• _Extracted entries_
◆ ◆ ◆ ◆
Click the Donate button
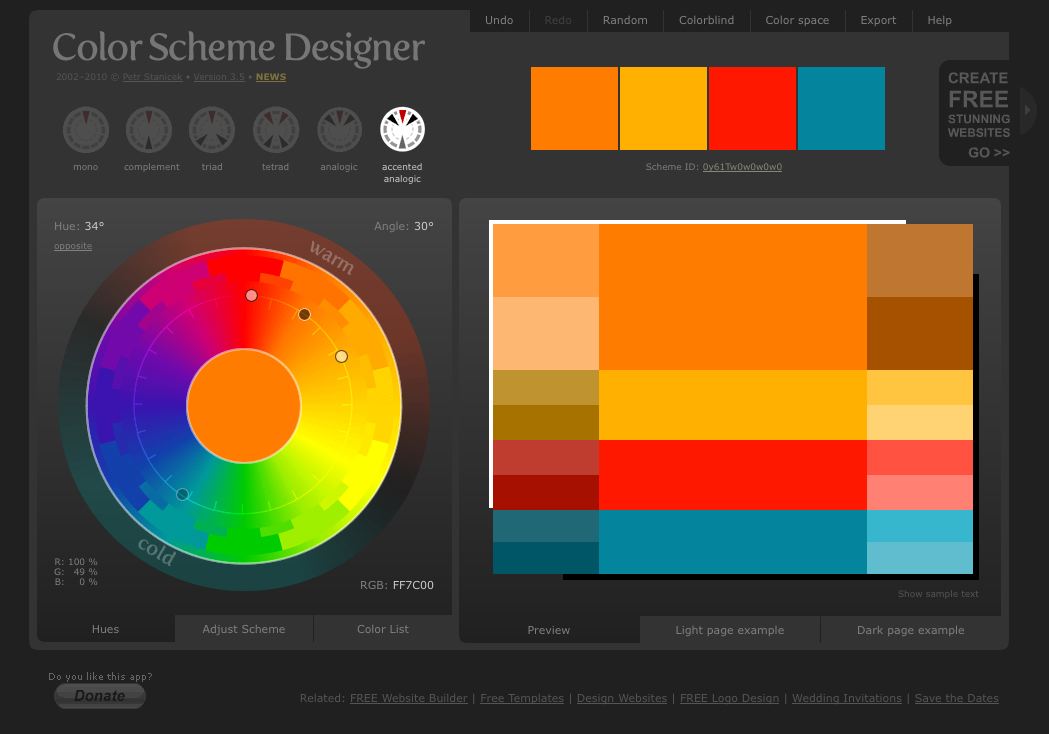This screenshot has height=734, width=1049. point(100,696)
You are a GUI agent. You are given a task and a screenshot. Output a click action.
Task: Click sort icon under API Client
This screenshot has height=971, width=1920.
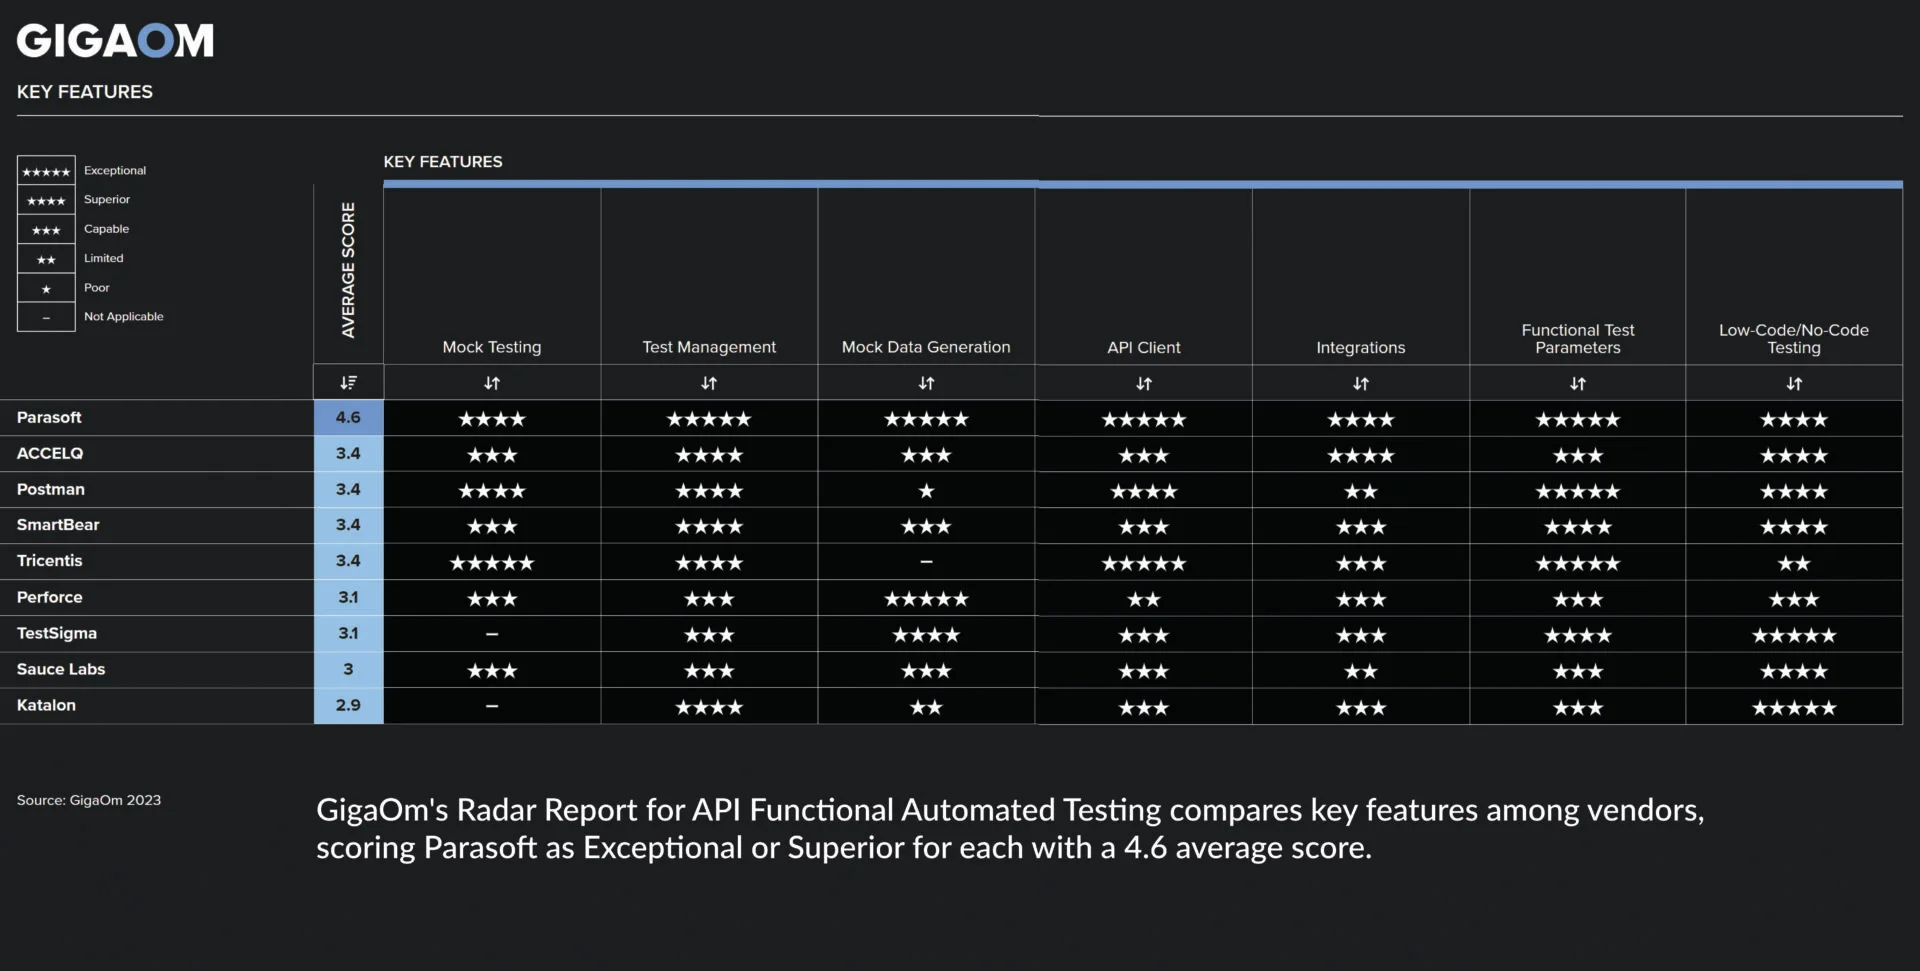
◆ ◆ ◆ ◆
• _Work instructions_
Could you reproduce the text of every record above word for word, leaving out the pictures?

• _The response_
Click the Donate button
This screenshot has height=734, width=1049. point(100,696)
You are a GUI agent. You are given a task and a screenshot. Output a click action.
Task: Click sort icon under API Client
This screenshot has height=971, width=1920.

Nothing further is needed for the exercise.